Bien qu'utile en tant qu'outil, cette définition présente cependant les défauts propres à son origine technicienne : elle ne fait pas rêver. Elle correspond à une vision quasi "négative", "pessimiste" de l'écologie. Que l'on peut résumer par : "tu te dois d'être écolo...sinon c'est tuer les bébés phoques (salaud d'égoïste) !"

Définition par la convivialité

Un amis, alors que nous animions un atelier du Forum Ouvert aux Amanins, m'a proposé d'utiliser la convivialité comme critère de sélection.

La convivialité, pourquoi donc ? Thème cher au regretté Ivan Illitch, un des pères fondateurs de l'écologie politique, la convivialité s'oppose à la vision utilitaire de l'outil. L'outil aliène, rend l'homme serviteur. La convivialité le libère, l'anobli.

De manière intéressante, on retrouve la convivialité aux étages #3 et #4 de la pyramide des besoins.

Tout ce qui favorise la convivialité est essentiel : le partage, l'amitié, l'amour, mais aussi l'éducation, les soirées en famille, les discussions politiques... Tout objet qui favorise cette convivialité est essentiel : la nourriture, les livres, les transports en commun, le travail manuel, le troc, ...

A l'inverse, tout ce qui empêche cette convivialité est superflu, voire nocif : les voitures dont les routes forment des tranchées dans nos paysages, la télévision qui a tué les relations de voisinages, les méga-usines et centre commerciaux, les outils récents de communication qui isolent plus qu'ils ne relient...

◆ Série d'exercices ◆
- A) Traduisez en anglais cette phrase du texte sur la convivialité : « L'outil aliène, rend l'homme serviteur. »
- B) Rédigez la suite du texte sur la convivialité, à partir de sa dernière phrase.

◆ Lignes fournies ◆
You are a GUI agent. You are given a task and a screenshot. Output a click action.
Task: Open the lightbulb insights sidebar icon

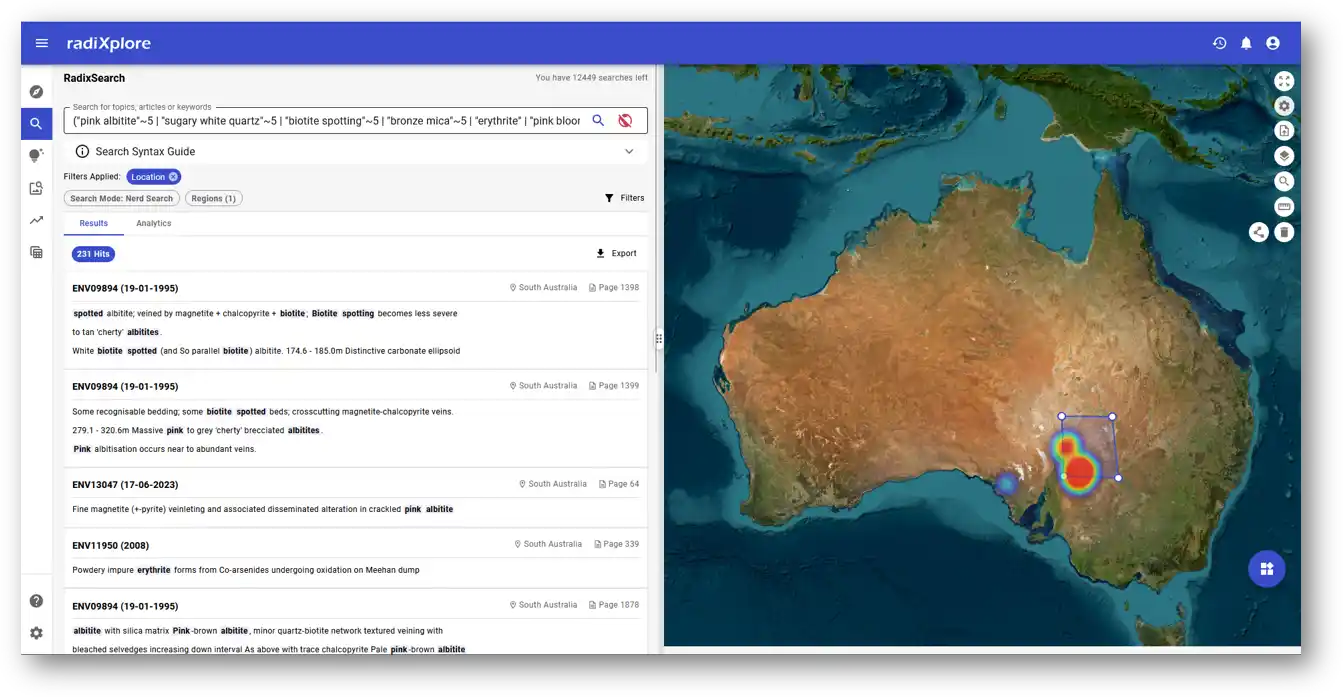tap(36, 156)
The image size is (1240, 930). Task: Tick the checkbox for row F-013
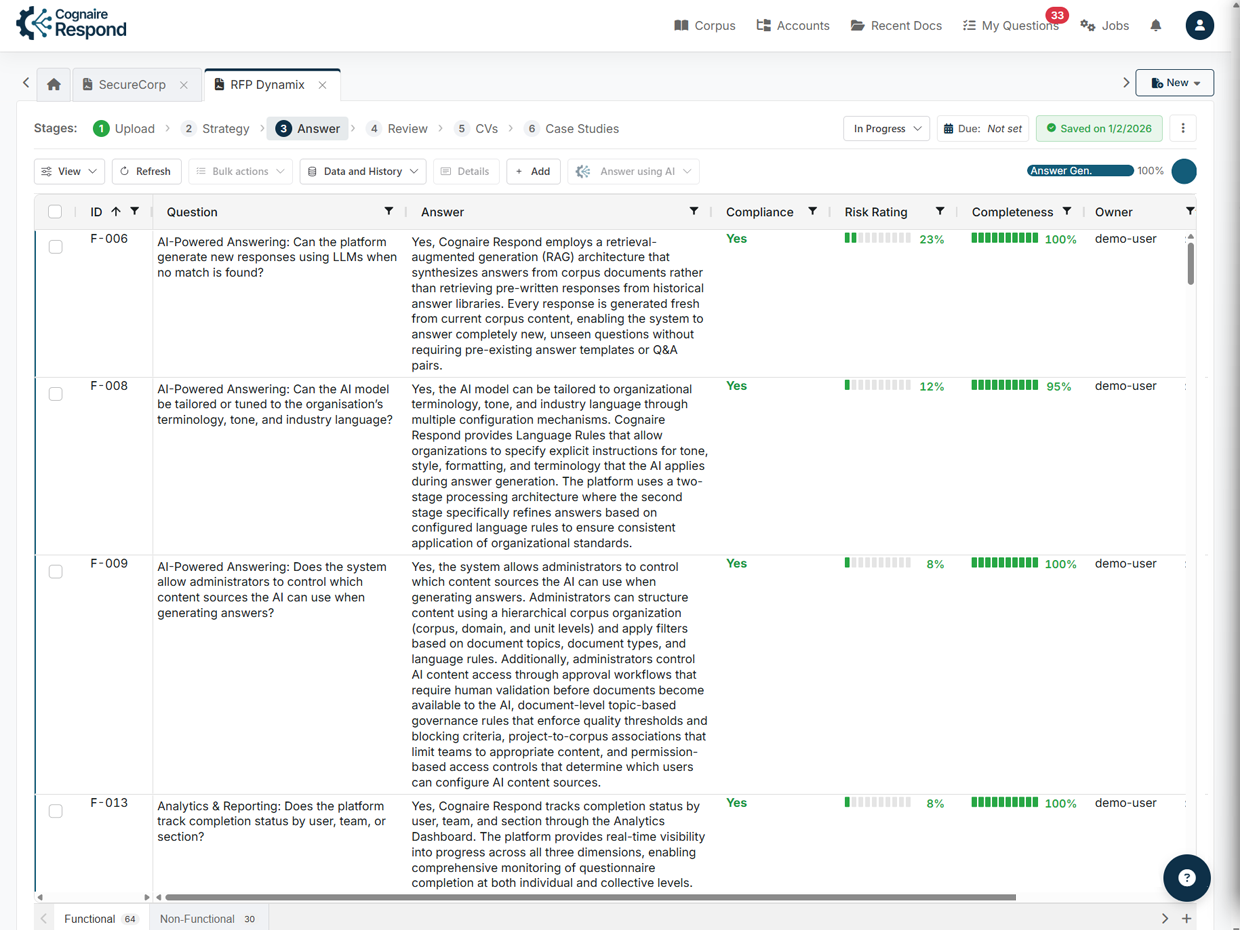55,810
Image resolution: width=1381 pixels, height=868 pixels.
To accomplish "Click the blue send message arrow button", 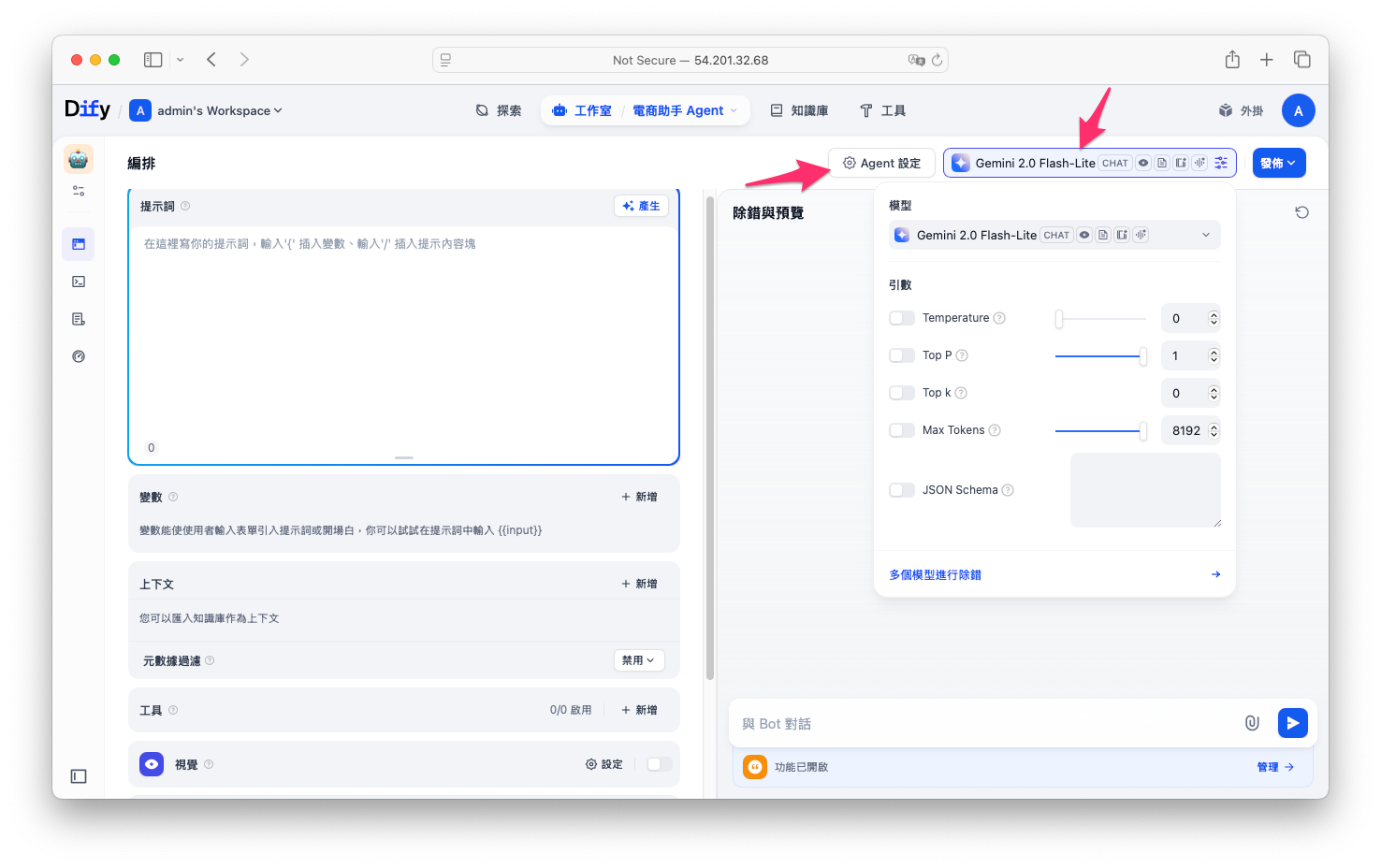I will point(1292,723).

--

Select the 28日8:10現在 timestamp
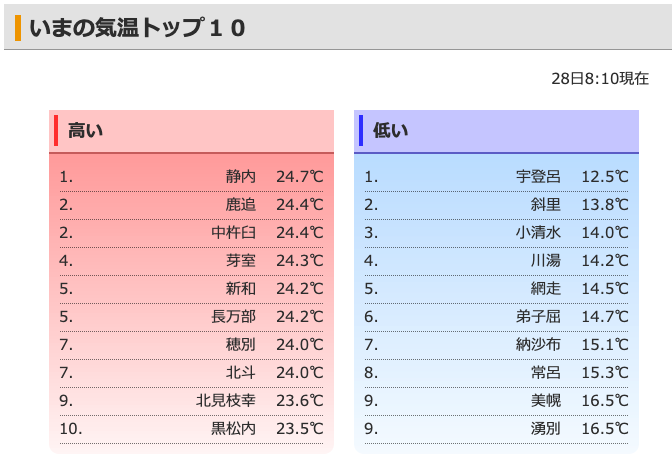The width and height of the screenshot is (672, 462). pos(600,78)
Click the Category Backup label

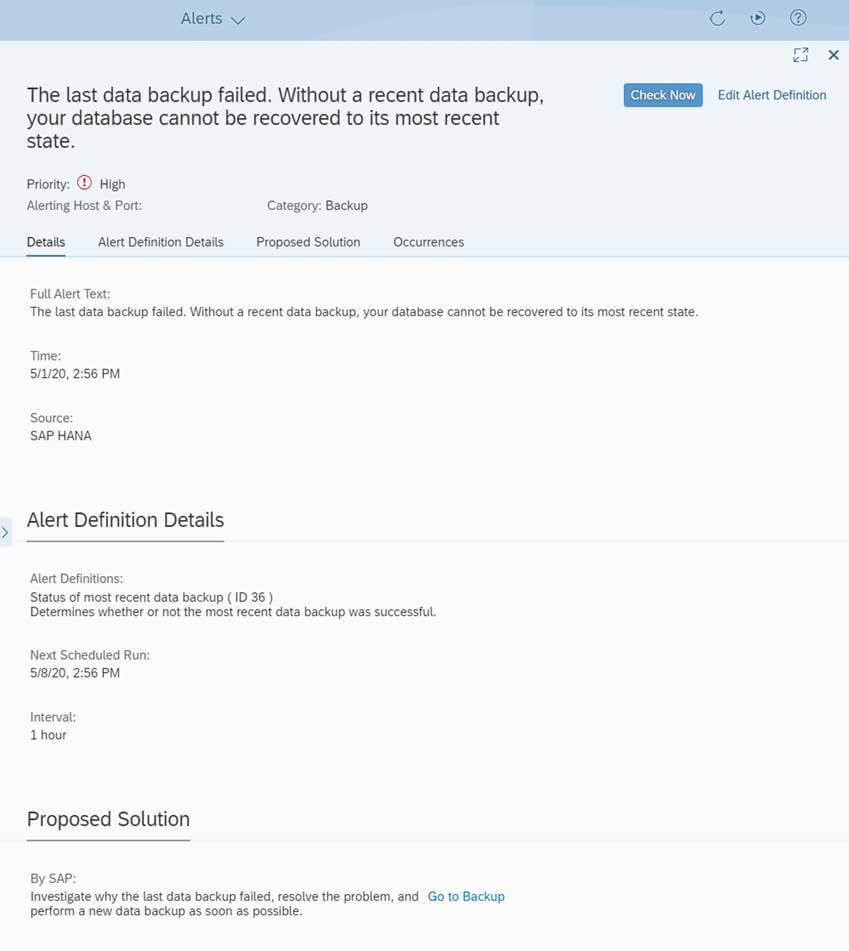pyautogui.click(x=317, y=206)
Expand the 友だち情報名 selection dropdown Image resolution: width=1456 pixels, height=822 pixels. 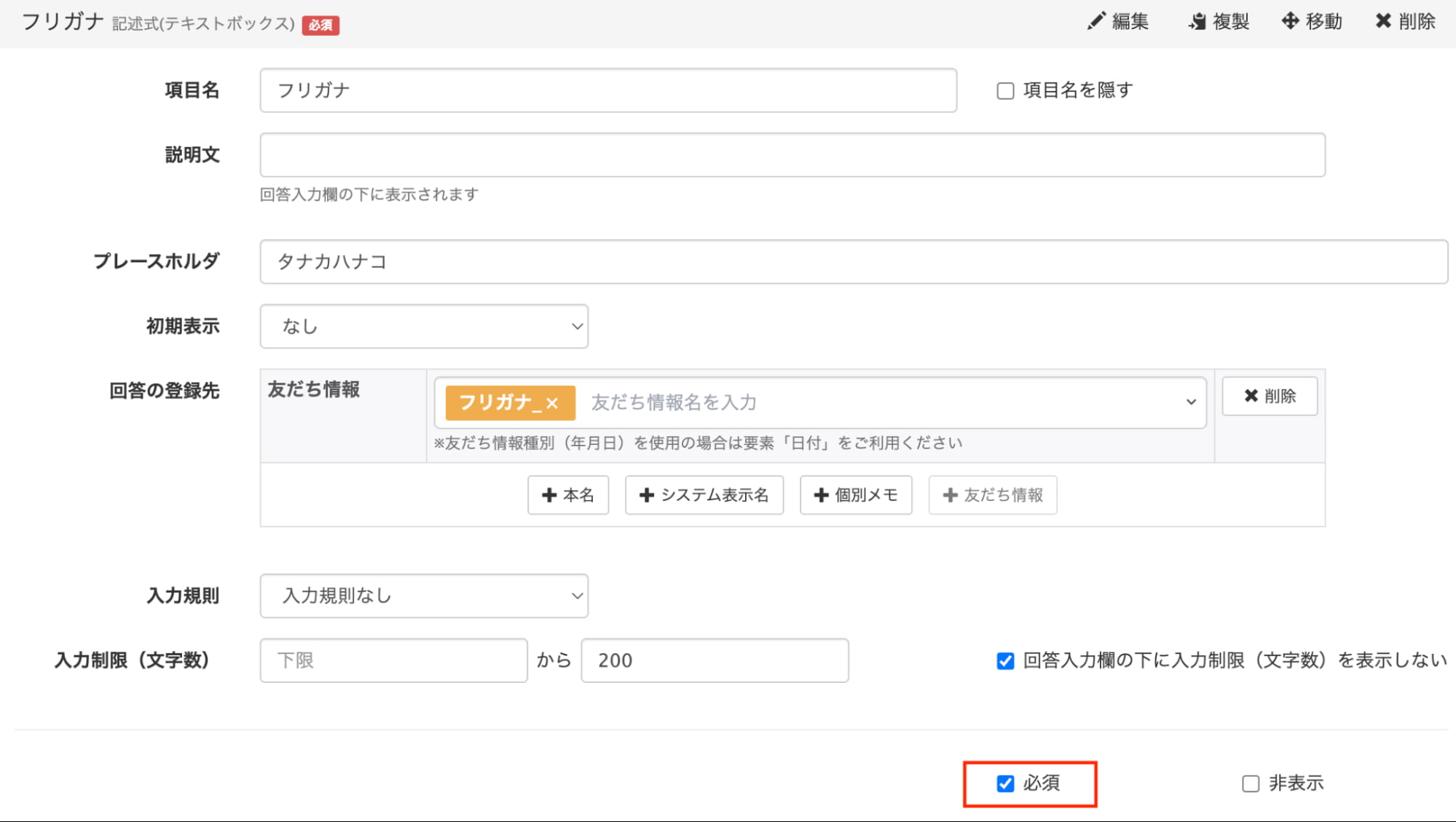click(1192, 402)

...

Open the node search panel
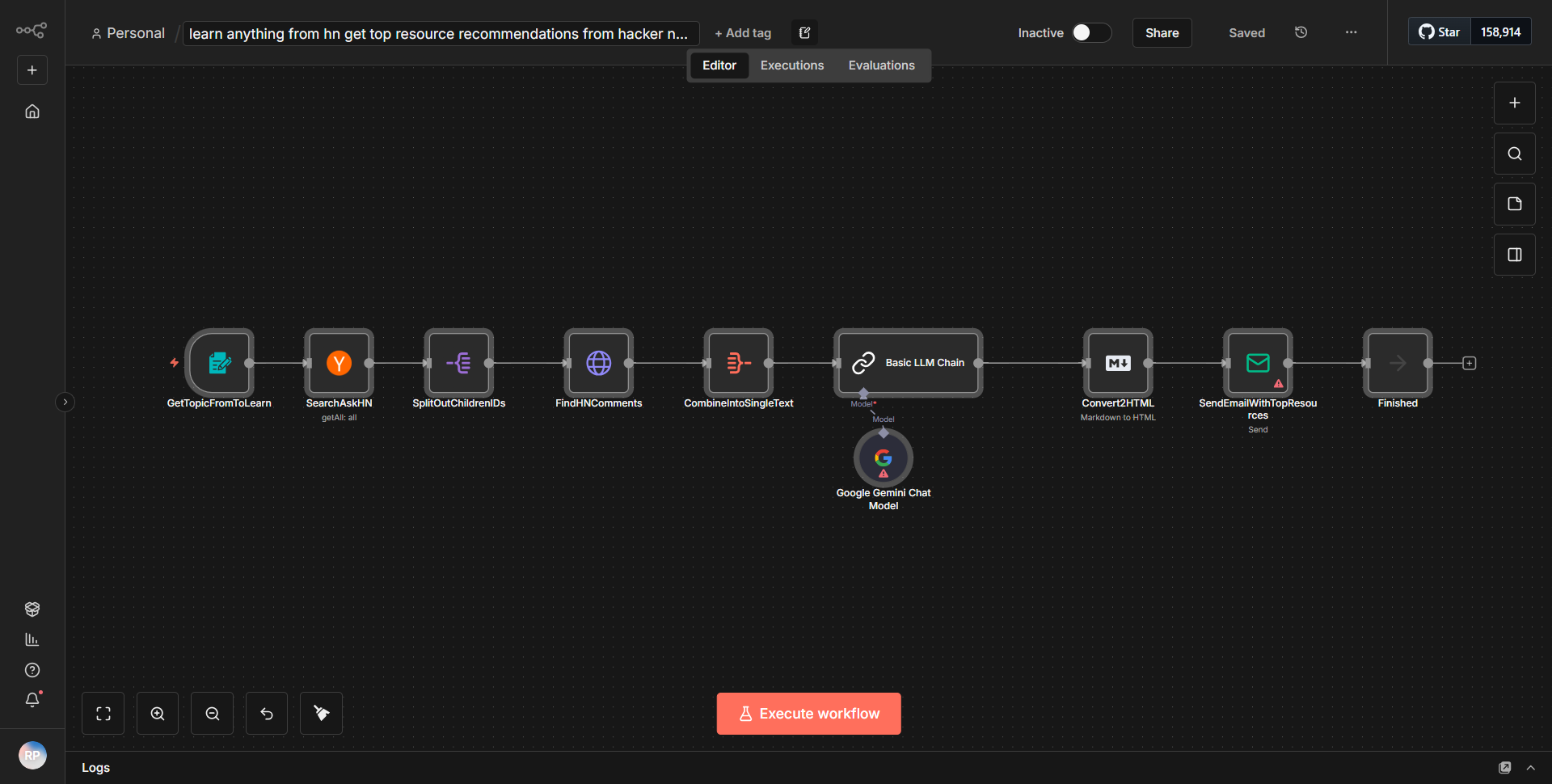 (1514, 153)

◆ Corrigé des exercices ◆
- A) The tool alienates; it makes man a servant.

- B)
Cette définition est certes moins claire que la précédente, mais elle a le mérite d'être positive. Aujourd'hui, alors que la solitude atteint des records (dans les villes et les campagnes, chez les jeunes et les moins jeunes... tous pris dans la société du "chacun chez soi, chacun pour soi"), la convivialité a le pouvoir de ré-enchanter notre conscience du paradis sur Terre.

Se libérer du superflu

Que peut-il manquer à l’homme placé hors du désir de toutes choses ? — Sénèque, in « La Vie heureuse »

Ce que nous prenons quotidiennement pour essentiel, est-ce justifié ?

Dans une société de l'hyper-consommation, bombardés constamment de publicités, il est difficile de garder son pouvoir de discernement. Dans la société du "toujours plus", la liste est longue des choses à accomplir et à obtenir... A-t-elle même une fin, cette liste ?

De très nombreux penseurs prônent depuis toujours une vie frugale : philosophes antiques (Epicuriens et Stoïcien en tête), philisophie asiatique (hindouisme, taoïsme, boudhisme et son dérivé zen), les grandes religions monothéistes méditerranéennes (judaïsme, christianisme, islam), et plus récemment des penseurs comme Jean-Jacques Rousseau ou encore Ghandi.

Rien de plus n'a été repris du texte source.